### Text passage ###
Tutbury (St. Mary)
The town occupies a finely wooded elevation on the west bank of the Dove, which is crossed by a stone bridge of five arches, built in 1815-16, a little lower down the river than a former one, of the date of Henry VI. It was at a very early period erected into a free borough, and possessed many valuable privileges. On a branch of the river are some corn and cotton mills, and there is also a considerable cut-glass manufactory in the town: the country between Tutbury and Needwood Forest abounds with gypsum, used for agricultural and architectural purposes. Fairs for horses and cattle are held on Feb. 14th, Aug. 15th, and Dec. 1st. The manor of Tutbury belongs to the crown, in right of the duchy of Lancaster: the jurisdiction of the honour extends over a great portion of Staffordshire, and into several of the neighbouring counties, and in Her Majesty's name, a court leet is held here once a year, at Michaelmas; also a court of pleas every third Tuesday, for all debts under 40s. contracted within the honour. The living is a discharged vicarage, valued in the king's books at £7; patron, the Vicar of Bakewell; impropriator, John Spencer Stone, Esq. The great tithes have been commuted for £400. 10., and the vicarial for £37; there is a small parsonage-house, and the glebe contains 83¼ acres. The church, which was annexed to the priory, is a fine specimen of the Norman style, and was enlarged and greatly improved in 1829, at an expense of nearly £2000, whereof £250 were contributed by the Incorporated Society. There are places of worship for Wesleyans, Independents, and Primitive Methodists. A free school was founded by Richard Wakefield, who, about 1730, endowed it with lands producing about £40 per annum; the school-house was rebuilt in 1789. The same person, by his will in 1773, devised land and tithes now producing about £450, to trustees, for charitable uses.
### Source data ###
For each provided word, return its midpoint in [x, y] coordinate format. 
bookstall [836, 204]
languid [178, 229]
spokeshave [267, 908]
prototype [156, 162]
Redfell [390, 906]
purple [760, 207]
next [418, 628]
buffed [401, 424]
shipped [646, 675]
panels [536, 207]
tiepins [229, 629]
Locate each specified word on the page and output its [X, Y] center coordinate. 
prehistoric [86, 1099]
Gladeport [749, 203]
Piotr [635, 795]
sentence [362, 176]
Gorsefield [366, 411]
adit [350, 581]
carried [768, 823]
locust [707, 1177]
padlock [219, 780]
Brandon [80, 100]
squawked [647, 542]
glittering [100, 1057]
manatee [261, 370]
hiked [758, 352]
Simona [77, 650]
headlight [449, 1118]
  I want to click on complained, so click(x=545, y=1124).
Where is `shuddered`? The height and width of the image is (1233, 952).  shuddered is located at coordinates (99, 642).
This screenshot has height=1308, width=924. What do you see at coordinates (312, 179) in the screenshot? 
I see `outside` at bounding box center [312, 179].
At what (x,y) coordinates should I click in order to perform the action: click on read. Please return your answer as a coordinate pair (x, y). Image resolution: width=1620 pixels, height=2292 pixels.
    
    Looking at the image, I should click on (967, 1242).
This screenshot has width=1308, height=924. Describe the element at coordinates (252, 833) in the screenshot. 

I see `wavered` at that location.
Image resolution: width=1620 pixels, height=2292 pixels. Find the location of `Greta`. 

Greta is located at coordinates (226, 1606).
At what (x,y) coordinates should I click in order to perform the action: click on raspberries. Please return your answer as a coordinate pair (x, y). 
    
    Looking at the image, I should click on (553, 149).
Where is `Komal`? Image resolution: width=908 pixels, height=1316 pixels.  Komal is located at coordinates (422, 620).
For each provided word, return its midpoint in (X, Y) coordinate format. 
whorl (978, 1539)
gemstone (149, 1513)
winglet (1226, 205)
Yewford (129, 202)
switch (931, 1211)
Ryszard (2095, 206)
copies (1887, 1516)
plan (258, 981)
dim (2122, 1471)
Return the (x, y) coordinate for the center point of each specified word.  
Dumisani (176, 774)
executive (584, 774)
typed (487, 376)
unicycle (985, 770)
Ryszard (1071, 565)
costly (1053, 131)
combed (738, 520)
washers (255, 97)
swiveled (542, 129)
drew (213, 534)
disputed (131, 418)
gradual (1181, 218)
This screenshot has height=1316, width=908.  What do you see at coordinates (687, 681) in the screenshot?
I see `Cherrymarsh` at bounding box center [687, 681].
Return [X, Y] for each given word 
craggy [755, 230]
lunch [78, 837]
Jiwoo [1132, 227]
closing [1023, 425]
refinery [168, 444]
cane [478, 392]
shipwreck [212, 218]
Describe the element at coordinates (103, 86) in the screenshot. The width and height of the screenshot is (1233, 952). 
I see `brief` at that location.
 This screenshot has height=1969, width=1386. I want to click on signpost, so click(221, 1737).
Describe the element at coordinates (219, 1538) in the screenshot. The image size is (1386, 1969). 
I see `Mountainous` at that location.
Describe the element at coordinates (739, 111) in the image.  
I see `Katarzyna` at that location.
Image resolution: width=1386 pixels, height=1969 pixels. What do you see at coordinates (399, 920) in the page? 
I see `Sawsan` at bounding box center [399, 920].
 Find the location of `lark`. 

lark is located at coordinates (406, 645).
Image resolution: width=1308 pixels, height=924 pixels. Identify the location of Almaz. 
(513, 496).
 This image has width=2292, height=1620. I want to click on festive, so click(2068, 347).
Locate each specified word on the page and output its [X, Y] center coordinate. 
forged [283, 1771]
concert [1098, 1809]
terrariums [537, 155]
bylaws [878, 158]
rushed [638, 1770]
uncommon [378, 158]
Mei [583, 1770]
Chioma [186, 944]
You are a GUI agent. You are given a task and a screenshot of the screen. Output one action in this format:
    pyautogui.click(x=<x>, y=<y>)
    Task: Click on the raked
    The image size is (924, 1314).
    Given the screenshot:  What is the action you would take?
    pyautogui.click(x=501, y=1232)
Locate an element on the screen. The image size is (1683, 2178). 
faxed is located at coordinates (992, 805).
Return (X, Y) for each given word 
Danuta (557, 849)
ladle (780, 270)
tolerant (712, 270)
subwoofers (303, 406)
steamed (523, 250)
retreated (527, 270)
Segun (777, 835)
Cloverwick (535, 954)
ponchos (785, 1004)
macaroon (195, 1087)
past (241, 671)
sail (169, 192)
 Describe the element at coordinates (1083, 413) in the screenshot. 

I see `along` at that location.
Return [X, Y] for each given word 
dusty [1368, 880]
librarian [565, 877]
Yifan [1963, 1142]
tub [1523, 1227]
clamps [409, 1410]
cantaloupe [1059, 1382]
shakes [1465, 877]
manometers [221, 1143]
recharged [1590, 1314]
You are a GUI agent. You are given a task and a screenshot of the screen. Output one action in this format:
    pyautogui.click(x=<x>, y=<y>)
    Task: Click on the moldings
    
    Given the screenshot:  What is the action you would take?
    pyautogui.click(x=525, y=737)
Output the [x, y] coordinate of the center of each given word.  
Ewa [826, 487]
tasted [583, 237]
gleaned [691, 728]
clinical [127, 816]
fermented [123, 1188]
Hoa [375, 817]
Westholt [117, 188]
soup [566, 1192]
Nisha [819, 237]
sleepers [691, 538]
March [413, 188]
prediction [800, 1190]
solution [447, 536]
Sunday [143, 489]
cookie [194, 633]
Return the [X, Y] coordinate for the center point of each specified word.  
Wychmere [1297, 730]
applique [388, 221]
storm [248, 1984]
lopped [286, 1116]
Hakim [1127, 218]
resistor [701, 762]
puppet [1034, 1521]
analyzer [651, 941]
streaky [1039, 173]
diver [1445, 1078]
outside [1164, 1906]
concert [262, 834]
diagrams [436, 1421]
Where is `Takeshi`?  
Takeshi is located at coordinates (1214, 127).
###
▶ **Required work**
Copy out the entire Tutbury passage word for word, from its heading to its final sentence. The lines above play no part in what is asked here.

▶ **Result for this task**
Tutbury (St. Mary)
The town occupies a finely wooded elevation on the west bank of the Dove, which is crossed by a stone bridge of five arches, built in 1815-16, a little lower down the river than a former one, of the date of Henry VI. It was at a very early period erected into a free borough, and possessed many valuable privileges. On a branch of the river are some corn and cotton mills, and there is also a considerable cut-glass manufactory in the town: the country between Tutbury and Needwood Forest abounds with gypsum, used for agricultural and architectural purposes. Fairs for horses and cattle are held on Feb. 14th, Aug. 15th, and Dec. 1st. The manor of Tutbury belongs to the crown, in right of the duchy of Lancaster: the jurisdiction of the honour extends over a great portion of Staffordshire, and into several of the neighbouring counties, and in Her Majesty's name, a court leet is held here once a year, at Michaelmas; also a court of pleas every third Tuesday, for all debts under 40s. contracted within the honour. The living is a discharged vicarage, valued in the king's books at £7; patron, the Vicar of Bakewell; impropriator, John Spencer Stone, Esq. The great tithes have been commuted for £400. 10., and the vicarial for £37; there is a small parsonage-house, and the glebe contains 83¼ acres. The church, which was annexed to the priory, is a fine specimen of the Norman style, and was enlarged and greatly improved in 1829, at an expense of nearly £2000, whereof £250 were contributed by the Incorporated Society. There are places of worship for Wesleyans, Independents, and Primitive Methodists. A free school was founded by Richard Wakefield, who, about 1730, endowed it with lands producing about £40 per annum; the school-house was rebuilt in 1789. The same person, by his will in 1773, devised land and tithes now producing about £450, to trustees, for charitable uses.